*Textauszug*
◆ ◆ ◆ ◆ ◆
Äußerungen – und ihre Sinndeutung

Ausgehend vom Wortlaut – der allerdings den Sinn nicht abschließend festlegen kann – und dem allgemeinen Sprachgebrauch sind bei der Deutung der sprachliche Kontext, in dem die umstrittene Äußerung steht, und die Begleitumstände, unter denen sie fällt, zu berücksichtigen, soweit diese für das Publikum erkennbar sind. Zur Erfassung des vollständigen Aussagegehalts muss die beanstandete Äußerung stets in dem Gesamtzusammenhang beurteilt werden, in dem sie gefallen ist. Sie darf nicht aus dem sie betreffenden Kontext herausgelöst einer rein isolierten Betrachtung zugeführt werden. Fernliegende Deutungen sind auszuschließen.
◆ ◆ ◆ ◆ ◆
*Datenauszug*

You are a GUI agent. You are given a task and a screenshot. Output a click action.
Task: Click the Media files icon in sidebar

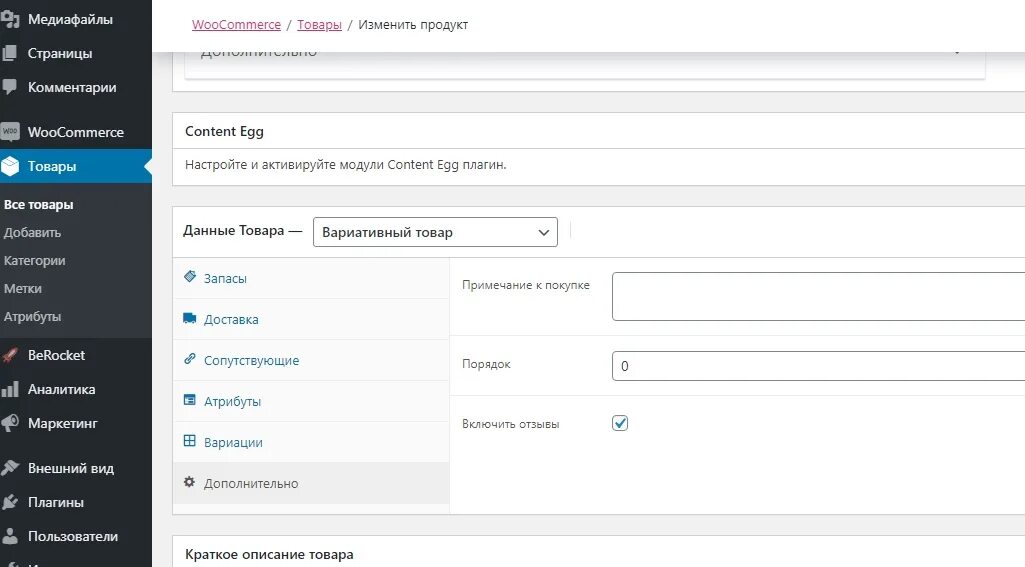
◆ ◆ ◆ ◆ ◆
*Aufgaben*
#1 Welche Gesichtspunkte nennt der erste Satz des Textauszugs als Ausgangspunkt der Deutung oder als dabei zu berücksichtigen?
#2 Stimmen diese Aussagen mit dem Textauszug überein? Antworte jeweils mit Ja oder Nein und belege es mit einem wörtlichen Zitat.
(a) Der Wortlaut legt den Sinn einer Äußerung abschließend fest.
(b) Fernliegende Deutungen sind auszuschließen.
(c) Eine beanstandete Äußerung darf losgelöst von ihrem Kontext für sich allein betrachtet werden.
#3 Unter welcher Bedingung sind laut Textauszug der sprachliche Kontext und die Begleitumstände bei der Deutung zu berücksichtigen?

*Lösungen in Reihenfolge*
#1
- der Wortlaut
- der allgemeine Sprachgebrauch
- der sprachliche Kontext, in dem die umstrittene Äußerung steht
- die Begleitumstände, unter denen sie fällt

#2
(a) Nein: „der allerdings den Sinn nicht abschließend festlegen kann“
(b) Ja: „Fernliegende Deutungen sind auszuschließen.“
(c) Nein: „Sie darf nicht aus dem sie betreffenden Kontext herausgelöst einer rein isolierten Betrachtung zugeführt werden.“

#3 Soweit sie für das Publikum erkennbar sind.